START Exercise text

NHS' Life-Extending Cancer Drug Fund Extended

Written By Unknown on Sabtu, 28 September 2013 | 23.17

Funding to pay for life-extending drugs for cancer patients is to be extended, the Prime Minister has announced.

The £200m-a-year Cancer Drugs Fund was set up for patients in England to access drugs approved by doctors but which have not been given the go-ahead for widespread use on the NHS.

The scheme was designed to make it easier for doctors to prescribe treatments even if they have not yet been approved by the National Institute for Health and Care Excellence (Nice).

It had been set to run until 2014 and campaigners raised concerns about where patients would turn to when the funding ceased. But David Cameron said the funding programme will run for another two years to March 2016.

The Rarer Cancers Foundation, which campaigned for the fund to be extended, welcomed the announcement.

Andrew Wilson, chief executive of the charity, said: "The Cancer Drugs Fund has made a huge difference to cancer patients in England, significantly improving the quality of treatment available to people with advanced forms of cancer.

"It has also addressed some of the historic inequities that have existed for people with rarer cancers, ensuring that access to treatment is not denied simply because you are unlucky enough to have a rare form of cancer.

END Exercise text
START Provided material

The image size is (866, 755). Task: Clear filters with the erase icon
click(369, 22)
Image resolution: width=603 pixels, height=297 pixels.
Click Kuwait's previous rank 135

END Provided material

◆ **Required action 1**
Name the organizations mentioned in the cancer drugs fund article, other than the Cancer Drugs Fund itself.
◆ **Required action 2**
Resume the cancer drugs fund article from its last sentence.

◆ **Answer box 1**
- The NHS
- The National Institute for Health and Care Excellence (Nice)
- The Rarer Cancers Foundation

◆ **Answer box 2**
"This is a compassionate, common sense announcement which will be warmly welcomed by many thousands of cancer patients."

So far more than 34,000 patients have benefited from the fund and the charity estimates that 16,500 extra patients will benefit each year as a result of the extension of the funding programme.

Mr Cameron said: "When I became Prime Minister three years ago many patients with rare cancers were being denied life saving treatments.

"That is why we created the Cancer Drugs Fund, it is why we are extending it, and it is why we are partnering with Cancer Research UK to conduct new research into the effectiveness of cancer drugs."

Dr Andrew Protheroe, consultant in medical oncology at The Churchill Hospital in Oxford, added: "The more treatment options that are available to me, the better job I feel I can do for my patients.

"There is nothing more frustrating than knowing there is an effective, licensed, evidence-based treatment available which I am not allowed to use."

Sir Andrew Dillon, Chief Executive of Nice, said: "Nice guidance on new cancer drugs provides the basis for informed decisions to be taken by clinicians and patients, and by making clear when drugs work well in routine practice, it helps the NHS allocate the money it has available fairly and efficiently.

"NHS organisations have always been able to consider exceptions to our guidance. The Cancer Drugs Fund provides a national resource to meet the cost of those exceptions.

"NICE cancer drugs guidance helps to make sure that the fund is used only where exceptions to our recommendations on routine practice really will work in the interests of patients."

Mr Cameron also announced Genomics England - a Government-owned organisation tasked with mapping the DNA of 100,000 patients with cancer and rare diseases - will begin a partnership with Cancer Research UK.